Intracellular redox homeostasis plays an important role in promoting
tumor progression, development and even treatment resistance. To this end, redox balance impairment may become a prospective therapeutic target of
cancer. Herein, a
manganese-based homeostasis modulator (MHS) is developed for inducing severe
reactive oxygen species accumulation and
glutathione (GSH) deprivation, where such redox dyshomeostasis brings about dramatic ferroptosis/apoptosis.
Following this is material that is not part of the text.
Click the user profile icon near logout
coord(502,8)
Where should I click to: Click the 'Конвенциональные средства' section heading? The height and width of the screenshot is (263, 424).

Tumor-specific degradation of
manganese oxide nanocarriers contributes to
hypoxia alleviation and loaded cargo release, resulting in apoptosis by augmented sonodynamic
therapy and chemodynamic
therapy. On the other hand, regional oxygenation significantly downregulates the expression of
activating transcription factor 4, which can synergize with the released
sulfasalazine to inhibit the downstream
cystine antiporter xCT. Biosynthesis of GSH is sufficiently interrupted by the xCT suppression, leading to the reduction of
glutathione peroxidase 4 (GPx4) level. The resultant excessive
lipid peroxides promote intense ferroptosis to motivate cell death. On this basis, splendid treatment outcome by MHS is substantiated both in vitro and in vivo, thanks to the synergy of antitumor immunity elicitation. Taken together, this paradigm provides an insightful strategy to evoke drastic ferroptosis/apoptosis toward
therapeutics and may also expand the eligibility of
manganese-derived nanoagents for medical applications.